Mar 1

What does it REALLY say?

WhatdoesitREALLYsay

Previously, I posted about asking a question that could improve how your content engages with children: what does this say about their lives?

There is another important reason to ask this question. It is this: your content can have a negative impact too. Wait, but it’s just a cartoon! It has characters being nice to each other! It teaches about family values! Okay but are you absolutely certain that, when a child applies the events in your content to their lives, they’ll take away the positive messages and not some other message?

Content counts. It can count in a positive way and it can count in a negative way.
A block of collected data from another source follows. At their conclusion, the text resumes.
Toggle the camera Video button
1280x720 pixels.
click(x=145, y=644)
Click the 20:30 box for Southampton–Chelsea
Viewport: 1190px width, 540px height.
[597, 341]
If your content says something about the lives of the audience without you having planned that, kids can come away with a negative message. An example… your characters are magical elves who transform depending on their mood (great idea, right?). The evil elf is hideous and deformed and terrorises the good elves. We don’t want a message of violence so, instead, in our story this elf learns to be good and transforms into a beautiful creature. So a lovely message that our true worth comes from our actions… OR… if someone calls you ugly or rejects you, it is YOUR fault because YOU are a bad person.

Damaging message. Kids aren’t elves so, if you transplant the story to the life of a child (what does it say about their lives?), things get kind of nasty.

Messages are important. And they are there in every story you write or make, whether you intended it or not. For kids, everything is educational. So you really have to look at your story in every way possible and see how it could be reinterpreted when applied directly to your audience by your audience.

Take care with what you are saying to children. Always ask: what does this really say about their lives?